-------- Data extract --------
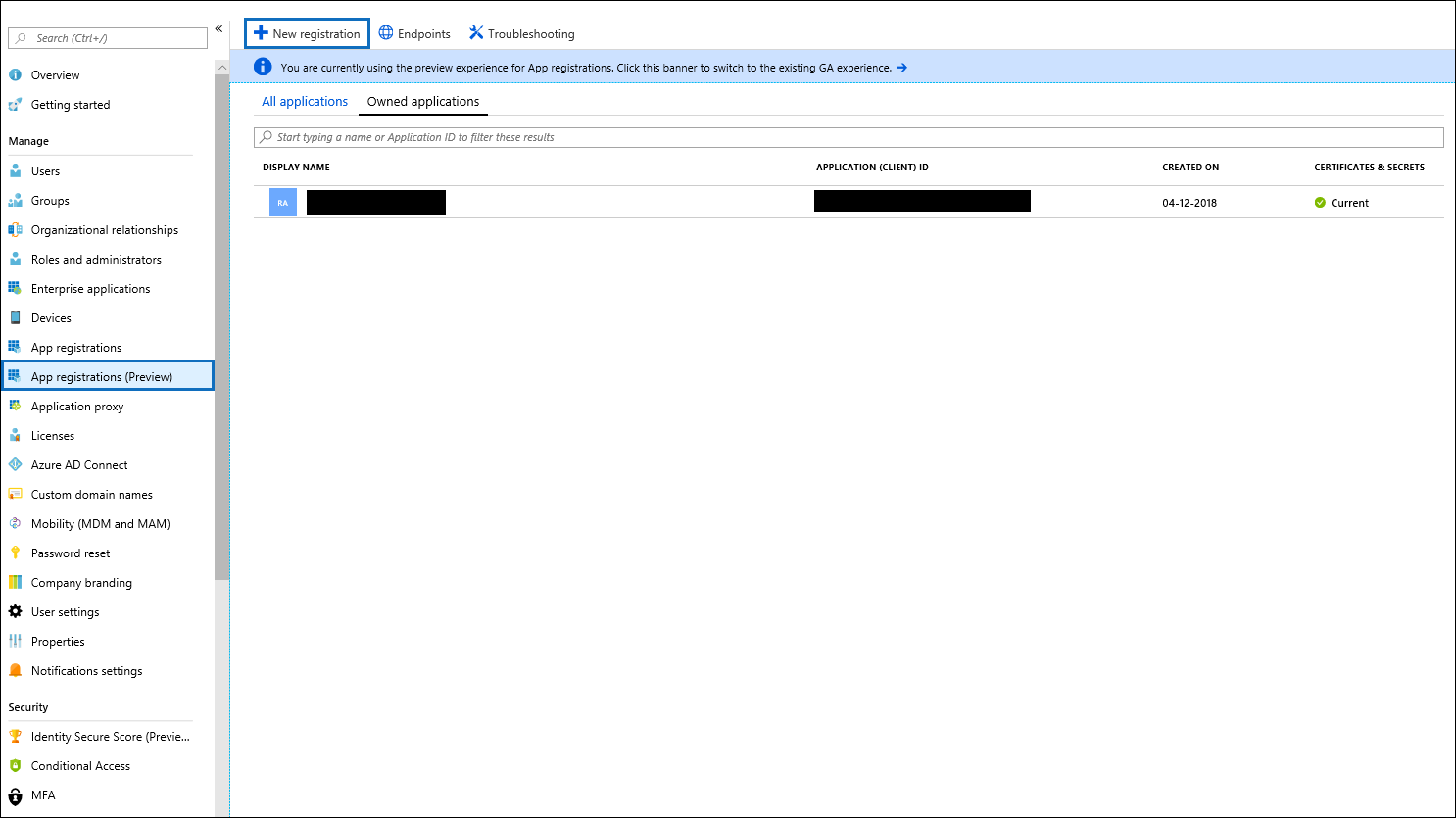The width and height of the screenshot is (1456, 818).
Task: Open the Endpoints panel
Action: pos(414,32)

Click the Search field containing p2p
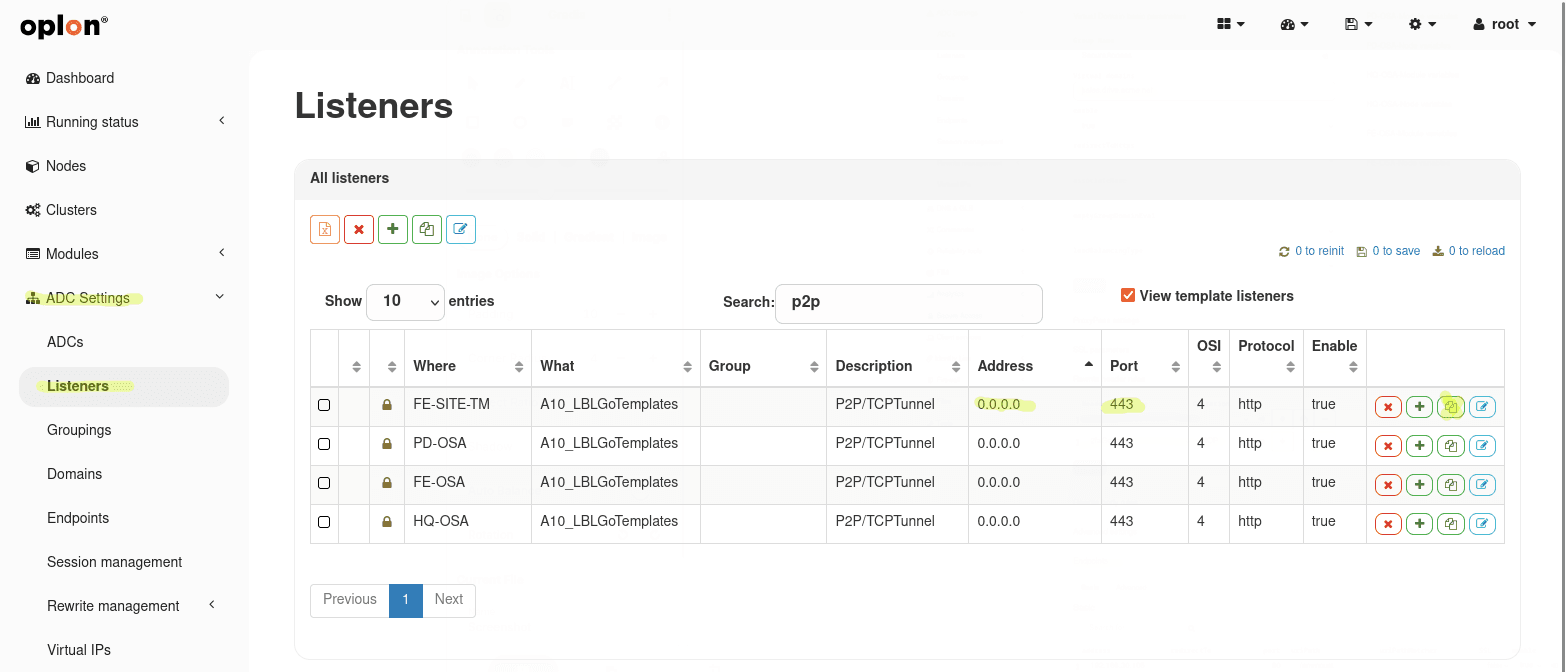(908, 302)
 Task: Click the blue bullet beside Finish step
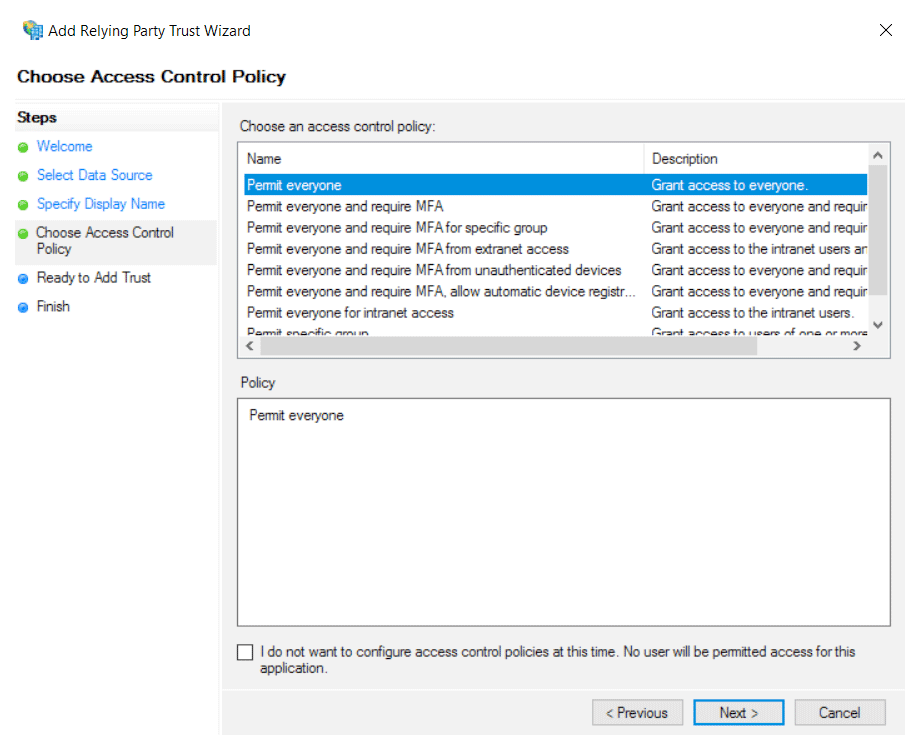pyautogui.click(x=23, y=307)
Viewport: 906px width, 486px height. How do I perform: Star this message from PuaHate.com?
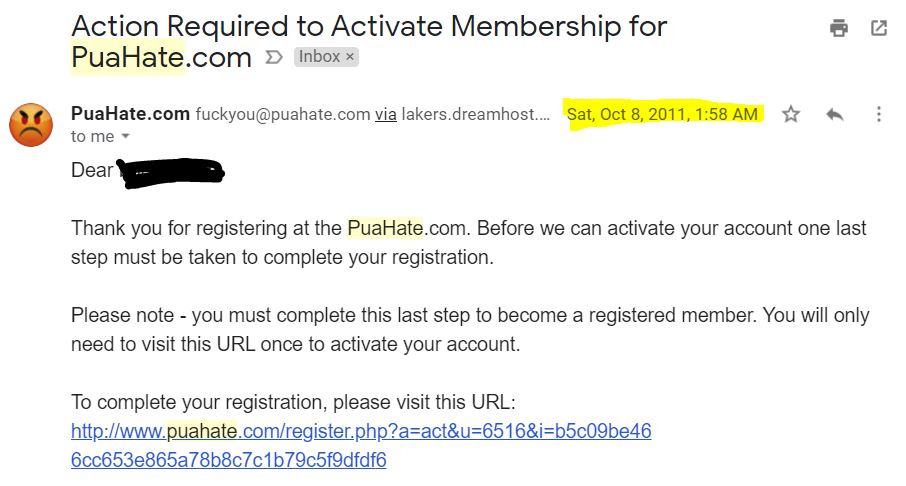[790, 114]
--------
**Short problem:**
Copy out everything from the line containing "Task: Click the" down to the last line above, word for word, leaving out the pictures.

**Result:**
 Task: Click the blue bullet beside Finish step
pyautogui.click(x=23, y=307)
Viewport: 906px width, 486px height. How do I perform: Star this message from PuaHate.com?
[790, 114]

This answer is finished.